Efforts to create standard forms of the languages spoken by the Roma peoples

There are independent groups currently working toward standardizing the Romani language, including groups in Romania, Serbia, the United States and Sweden.

==Where it is being pursued==
A standardized form of Romani is used in Serbia. In Serbia's autonomous province of Vojvodina, Romani is one of the officially recognized minority languages – having its own radio stations and news broadcasts.

In Romania, the country with the largest identifiable Romani population, there is now a unified system for teaching the Romani language for all dialects spoken in the country. This is primarily a result of the work of Gheorghe Sarău, who made Romani textbooks for teaching Romani children.

Language standardization is presently also being pursued in the revival of the Romani language among various groups – in Spain, Great Britain and elsewhere – which have ceased to speak the language. In these cases, a specific dialect is not revived, but rather a standardized form derived from many dialects is developed. The Spanish politician Juan de Dios Ramírez Heredia promotes Romanò-Kalò, a variant of Standard Romani with the extant Caló words inserted back, aiming to both the Gitano tradition and communication with other Romani people.

==Standardization approaches==
Despite various efforts towards "universal" standardization, the overall trend in Romani literacy is towards regional codification, with some degree of international orientation, in the choice of some graphemes as well as vocabulary.

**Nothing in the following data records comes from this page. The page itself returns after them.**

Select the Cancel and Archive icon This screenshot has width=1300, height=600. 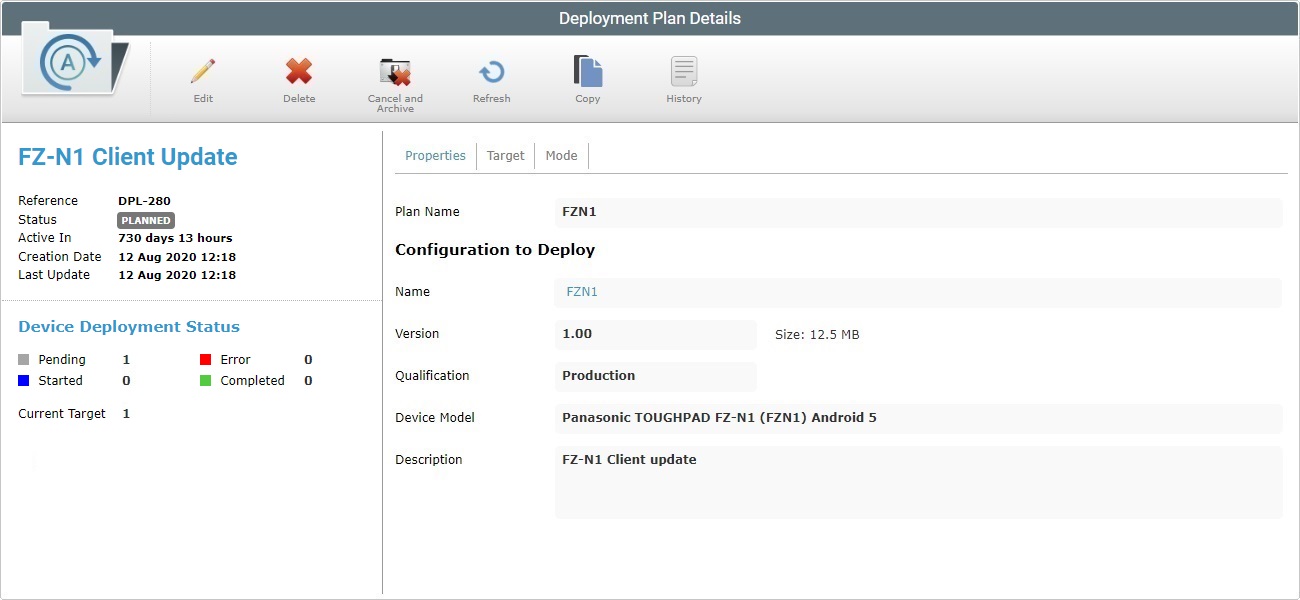coord(395,72)
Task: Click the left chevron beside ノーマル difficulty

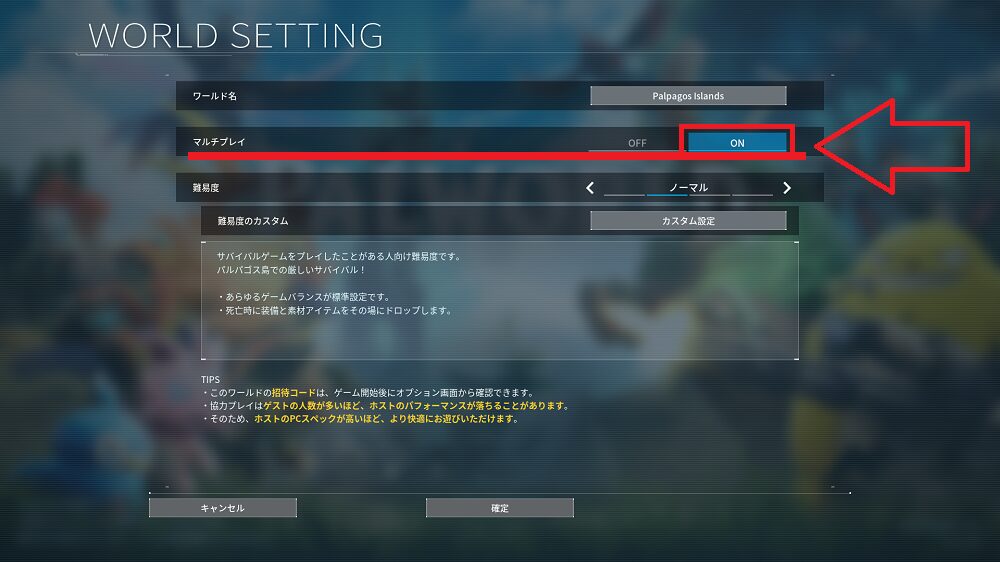Action: click(590, 188)
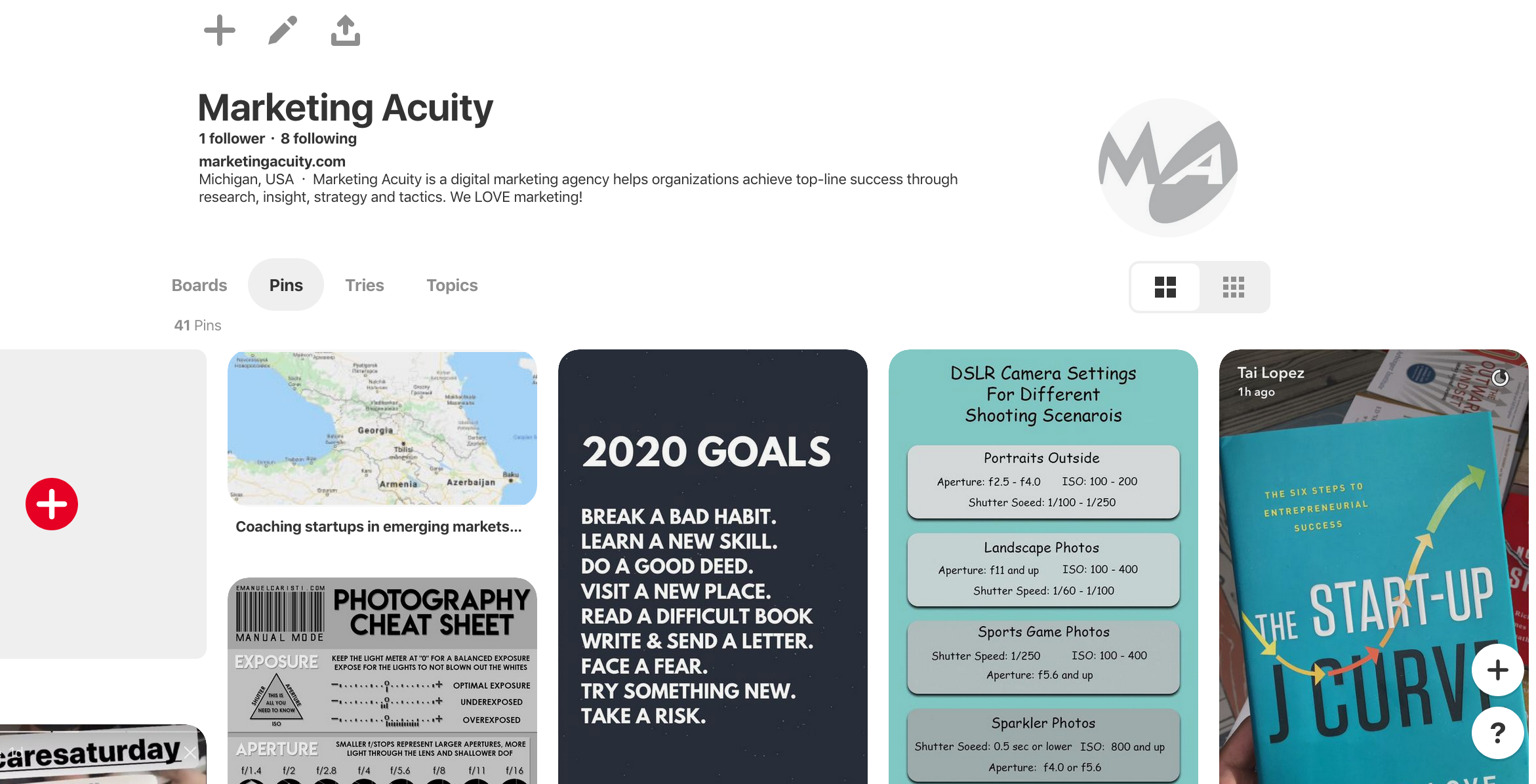Click the upload share icon
Screen dimensions: 1536x784
[345, 32]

This international orientation allows Romani readers to appreciate texts composed in other countries. At the same time, this pluralistic approach to codification is representative of the dispersion of Romani communities, and the lack of a central governmental authority. 'Linguistic pluralism' of this kind has been embraced as a policy by the European Roma and Traveller Forum (the elected Romani representation at the Council of Europe) in a statement on its website. It has also received the support of various leading linguists investigating Romani, such as the late Milena Hübschmannová, Dieter W. Halwachs, and Yaron Matras. The RomLex online Romani dictionary acknowledges pluralism by incorporating dialect variants, albeit in a consistent and unified spelling system.

===Sarău's standardization===
Gheorghe Sarău's standardized Romani, based largely on Eastern European Romani dialects is a purified, mildly prescriptive language, choosing vocabulary and grammatical elements traced back to the old language crystallized in Anatolia.

The pronunciation is most similar to that of the dialects from the first stratum. When there are more variants in the dialects, the variant that most closely resembles the oldest forms is chosen. For example, byav instead of abyav, abyau, akana instead of akanak, shunav instead of ashunav or ashunau, etc.

An effort is also made to derive new words from the vocabulary already in use, i.e., xuryavno (airplane), vortorin (slide rule), palpaledikhipnasko (retrospectively), pashnavni (adjective). There is an ever-changing set of borrowings from Romanian as well, including such terms as vremea (weather, time), primariya (town hall), frishka (cream), sfïnto (saint, holy). Neologisms taken from Hindi include bijli (bulb, electricity), misal (example), chitro (drawing, design), lekhipen (writing) and from English (printisarel, prezidento).